The No Fundamental Change clause restricts parties from making significant alterations to the core aspects of an agreement or the underlying business without the other party's consent. Typically, this clause applies to changes such as mergers, acquisitions, major asset sales, or shifts in business operations that could affect the value or risk profile of the agreement. Its core function is to protect parties from unexpected or material changes that could undermine the original intent or balance of the contract, thereby ensuring stability and predictability in the contractual relationship.
No Fundamental Change. No proceedings for the merger, consolidation, liquidation or dissolution of any of the Atlas Parties or the sale of all or a material part of the assets of any of the Atlas Parties or any material acquisition by any of the Atlas Parties that, in each case, are required by the 1933 Act to be disclosed in the Registration Statement, the General Disclosure Package and the Prospectus, are pending or consummated and not so described in the Registration Statement, the General Disclosure Package and the Prospectus.
No Fundamental Change. Unless otherwise approved by each of the Investors, until the Senior Notes are repaid, and all Shares are sold, the Company will continue to wholly-own its Redwood Capital, Inc. subsidiary, which will continue to be primarily engaged in the structuring and financing of RTO public listing transactions. The Company, its officers, directors, employees and contractors agree to effect all current and future Chinese RTO transactions solely through Redwood Capital, and have any and all amounts earned under such transactions paid exclusively to the Company or Redwood Capital, including equity or cash fees and compensation.
No Fundamental Change. Assuming the BioSante Common Shares to be issued in consideration of the Merger will be listed immediately following the Effective Time on a national securities exchange or quoted on the Nasdaq Global Market, the actions contemplated by Section 7.17 have been taken and the Company Board has taken the actions contemplated in the following sentence, the consummation of the Merger will not constitute a Fundamental Change (as defined in each of the Old Notes Indenture and the New Notes Indenture). As set forth in Section 4.21, the Company Board has approved the appointment of the initial board of directors of the Surviving Corporation in accordance with the requirements applicable under the definition ofContinuing Director” (as such term is defined in the Old Notes Indenture and the New Notes Indenture), and, as such, the initial board of directors of the Surviving Corporation and such appointment thereof will not constitute such a Fundamental Change.

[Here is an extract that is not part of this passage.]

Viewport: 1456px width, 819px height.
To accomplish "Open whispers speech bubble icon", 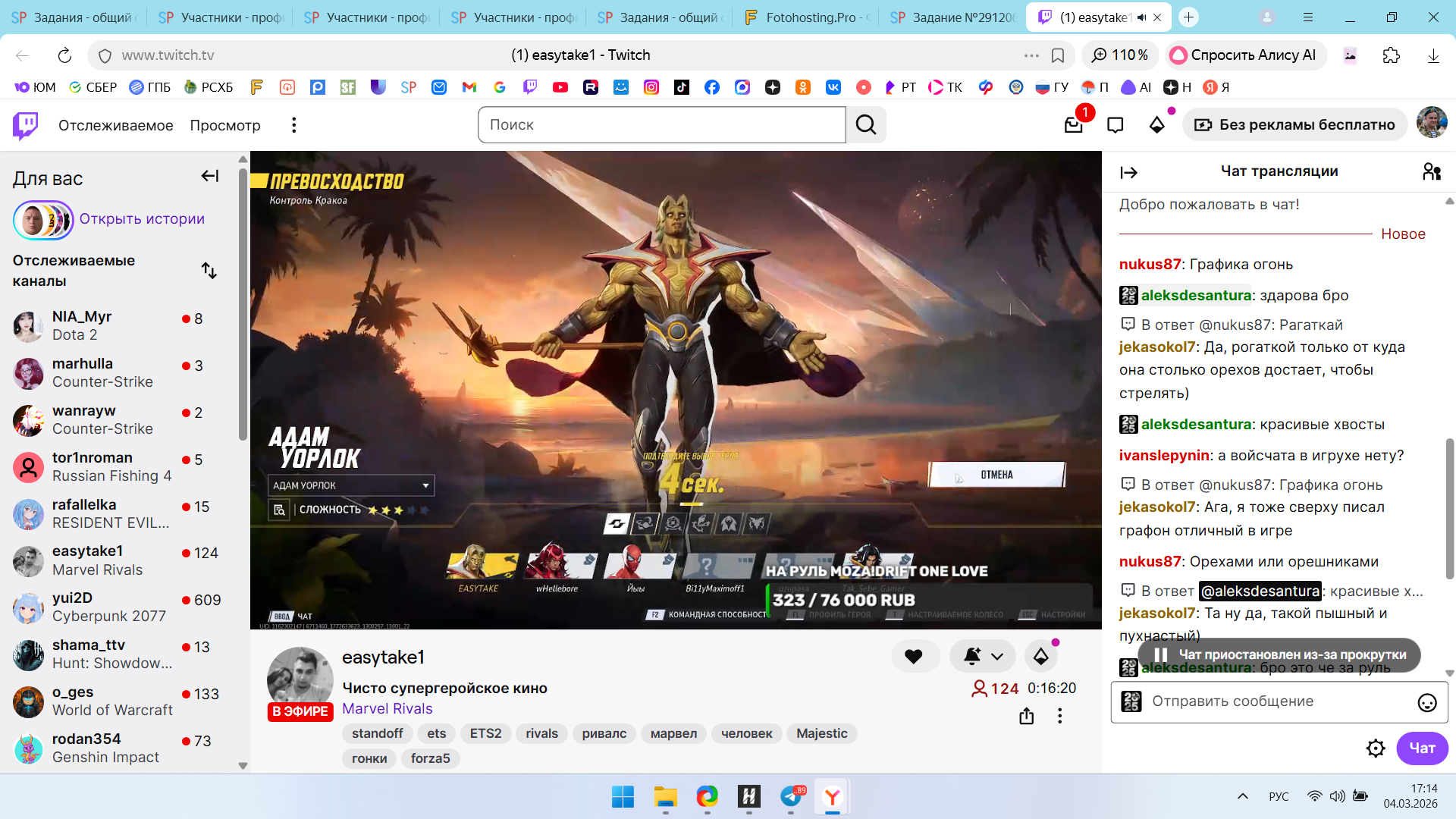I will point(1115,125).
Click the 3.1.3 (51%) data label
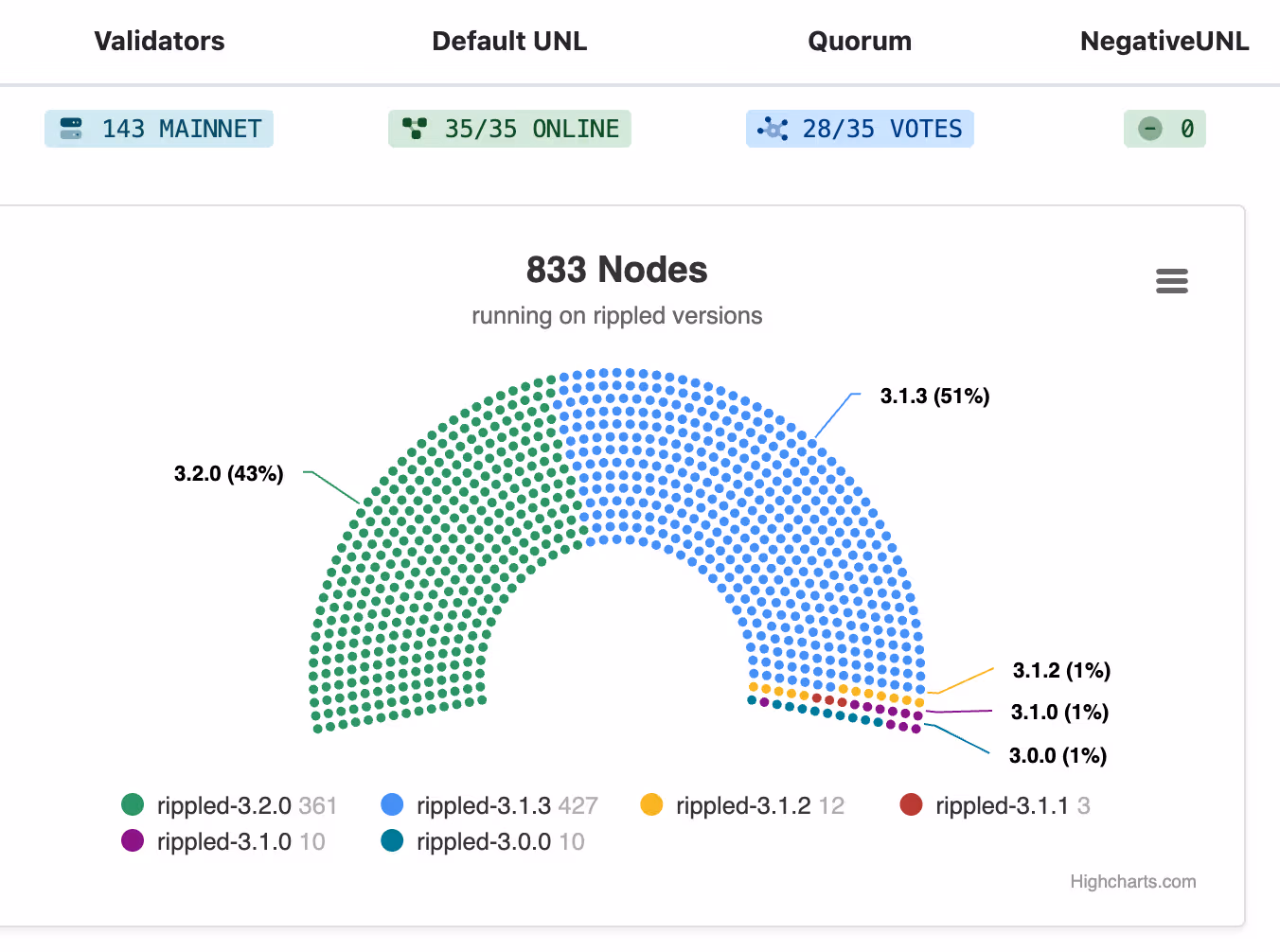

No Fundamental Change has occurred or is continuing.
No Fundamental Change. A Fundamental Change will not be deemed to have occurred for purposes of determining whether the Holder will have the right to require the Company to repurchase Notes upon a Fundamental Change, pursuant to this Article Fifteen, if either: (a) the last sale price of the Class A Common Stock for any five Trading Days within: (1) the period of ten consecutive Trading Days immediately after the later of the Fundamental Change or the public announcement of the Fundamental Change, in the case of a Fundamental Change resulting solely from the first Fundamental Change listed under the definition of Fundamental Change, or (2) the period of ten consecutive Trading Days immediately preceding the occurrence of a fundamental change, in the case of the second, third and fourth clauses under the definition of Fundamental Change, is at least equal to 105% of the quotient where the numerator is $1,000 and the denominator is the Conversion Rate in effect on such day; or (b) in the case of a merger or consolidation, at least 90% of the consideration, excluding cash payments for fractional shares in the merger or consolidation constituting the Fundamental Change, consists of common stock traded on a United States national securities exchange or quoted on the Nasdaq Global Select Market or Nasdaq Global Market (or which will be so traded or quoted when issued or exchanged in connection with such fundamental change) and as a result of such transaction or transactions the Notes become convertible solely into such common stock.